A solidariedade, ademais, enquanto uma das formas de a justiça se expressar, afasta-se não só da caridade ou da esmola, para se assumir como apoio, auxílio. Ela, portanto, não mostra que ama por dar, nem se desfazendo de excessos ou sobras; ela constitui suporte, um dever de cuidado e uma responsabilidade (inerente à liberade) pelo seu destino e pelo destino de seu semelhante.

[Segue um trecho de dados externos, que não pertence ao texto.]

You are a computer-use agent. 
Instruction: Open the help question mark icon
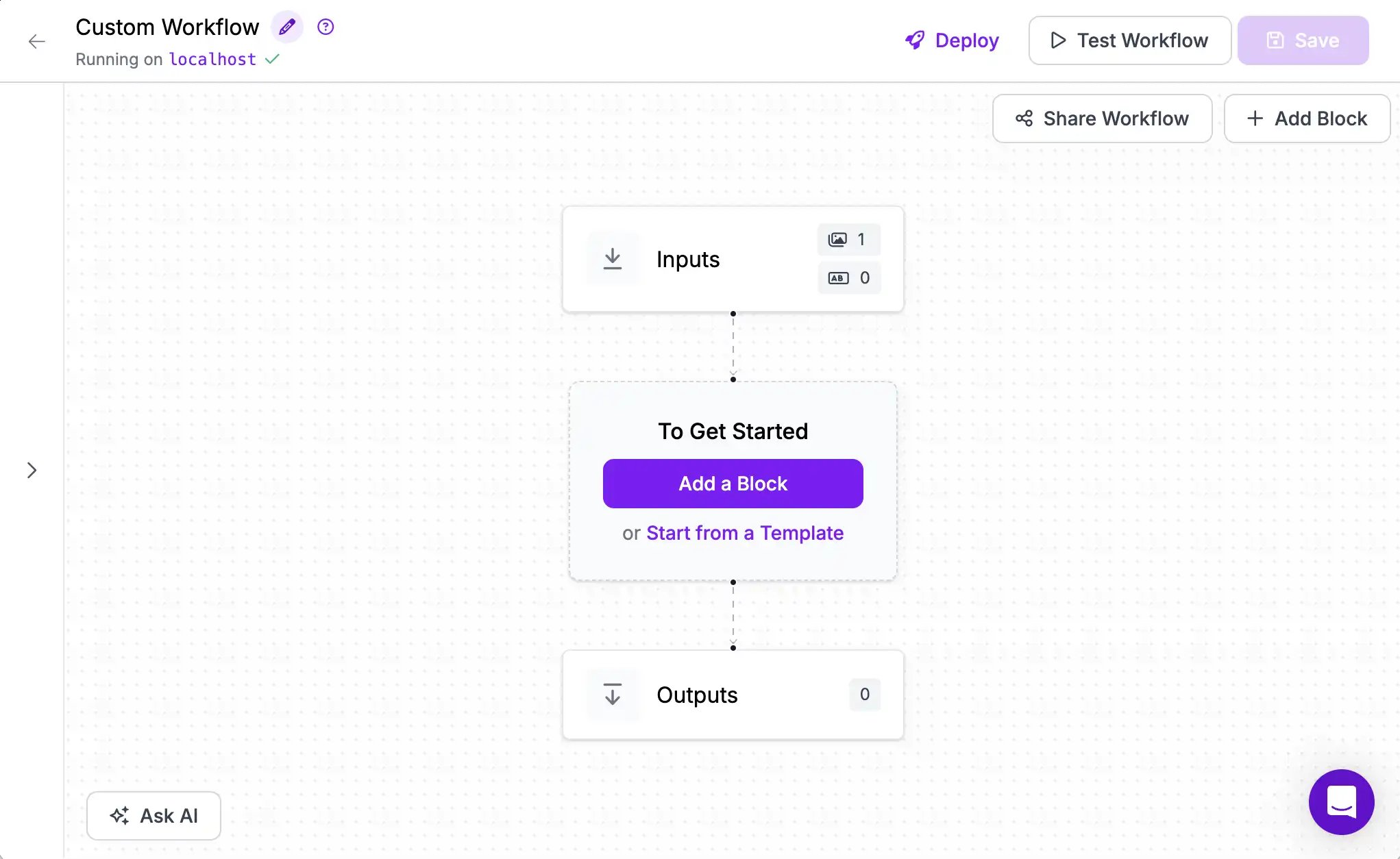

Quando você dá o que é seu, o que lhe sobra, ainda que por amor, vá lá, você não apoia o seu semelhante, o seu irmão em Cristo, no postulado de Santo Agostinho. Você se substitui ao dever de ele próprio prover sua própria subsistência e dos seus. Tira dele a responsabilidade que lhe é própria, o que é incompatível com a ideia de liberdade e do direito que tem de ser o único a conformar o seu futuro.

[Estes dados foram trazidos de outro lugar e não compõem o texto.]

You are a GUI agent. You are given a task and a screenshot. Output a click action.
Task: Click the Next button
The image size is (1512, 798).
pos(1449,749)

Solidariedade é ensinar a pescar; é auxiliar a todos aqueles que, na tradição Cristã, foram criados à imagem e à semelhança de Deus, e são, portanto, irmãos pela descendência de um tronco comum, a manterem ou conservarem a sua humanidade e promoverem a sua dignidade.
E não se trata de uma faculdade ou de um dever moral ou de sangue do bom Cristão. É um dever jurídico (por isso, uma forma de expressão da justiça) justamente porque a regra de ouro da convivência humana é a interdependência uns dos outros.
Se eu necessito do reconhecimento do outro como ser humano materialmente igual a mim, na humanidade que compartilhamos ou temos em comum; se eu preciso dos outros seres humanos (pais, mães, filhos, irmãos, amigos, vizinhos e todos os demais estratos da vida social), a solidariedade é, ainda, uma dimensão da própria dignidade humana, decorrente da dimensão necessariamente social de todo ser humano.
Quando falamos da condição humana, não podemos ignorar que o homem é tanto individual como social. Se ele é necessariamente social, quando falamos em solidariedade (uma das formas de expressão da justiça), ainda estamos falando de algo constitutivo da própria dignidade do homem, e não de caridade, com a vantagem de abstrair o tema do âmbito religioso, em homenagem ao respeito ao princípio constitucional de liberdade religiosa de que tanto falam os arautos da liberdade: quem perfila outra confissão de fé ou nenhuma, e mesmo aqueles desprovidos de consciência de fé, de liberdade e da própria vida, por afetação temporária ou permanente de suas faculdades mentais (não sabem o que é caridade, nem fé nem existência), mesmo estes fazem jus ao apoio, ao auxílio, ao direito de que sejam ajudados a manterem sua vida e conservarem sua dignidade.
Por isso, a solidariedade é um dever; ela é vinculativa tanto dos Poderes Públicos, como vinculativa nas relações privadas, embora se possa pensar em graus diferentes de vinculação. Todos existem para auxiliar o seu semelhante a conservar a sua humanidade e dignidade aqui e agora, e isso não é favor. É amor, reconhecimento de que estamos todos na mesma aventura humana e que a verdadeira igualdade, em termos de humanidade, é a substancial. Esse é o amor de Philia pensado por Aristóteles (in Ética a Nicômaco), como um amor de amizade, e não de alguém que atua apenas para a salvação em que nós, Cristãos, acreditamos vivamente.